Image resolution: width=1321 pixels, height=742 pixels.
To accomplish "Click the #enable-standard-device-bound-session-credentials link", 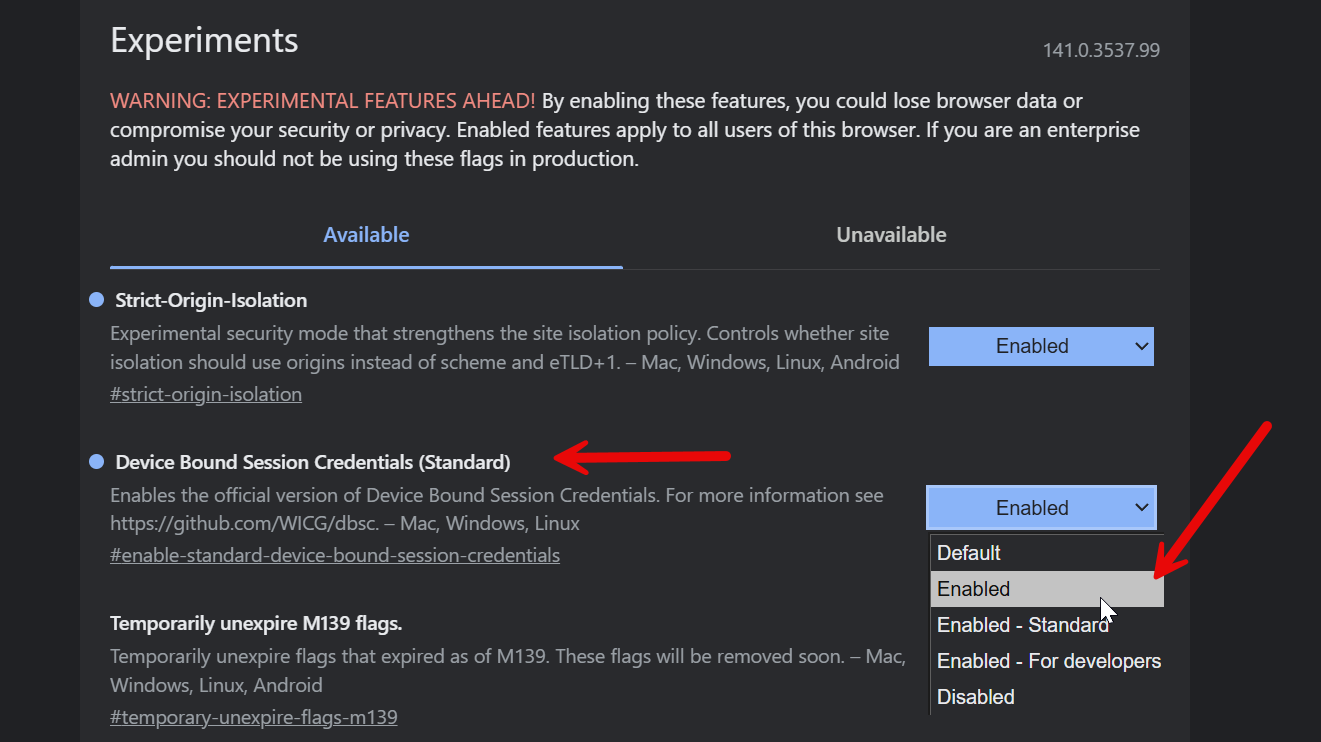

= = = =

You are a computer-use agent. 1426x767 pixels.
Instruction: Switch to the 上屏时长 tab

= = = =

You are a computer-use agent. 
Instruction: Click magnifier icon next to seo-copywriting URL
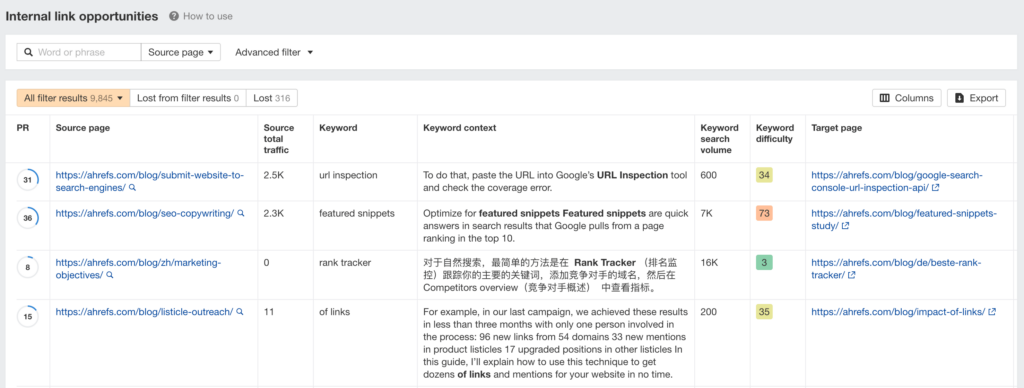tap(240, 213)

= = = =

--- DIRECTIONS FOR THIS TASK ---
From the data above, copy each line with the string "computer" in it.

--- SOLUTION FOR THIS PROBLEM ---
You are a computer-use agent. 1426x767 pixels.
You are a computer-use agent. 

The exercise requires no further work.